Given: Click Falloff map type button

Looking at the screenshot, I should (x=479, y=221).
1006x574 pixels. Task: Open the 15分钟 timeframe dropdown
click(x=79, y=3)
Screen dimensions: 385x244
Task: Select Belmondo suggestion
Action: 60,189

§

Your answer is to contain exactly the lines from the one holding "1006x574 pixels. Task: Open" to the end of the entries, with no other line.

(Answer box)
1006x574 pixels. Task: Open the 15分钟 timeframe dropdown
click(x=79, y=3)
Screen dimensions: 385x244
Task: Select Belmondo suggestion
Action: 60,189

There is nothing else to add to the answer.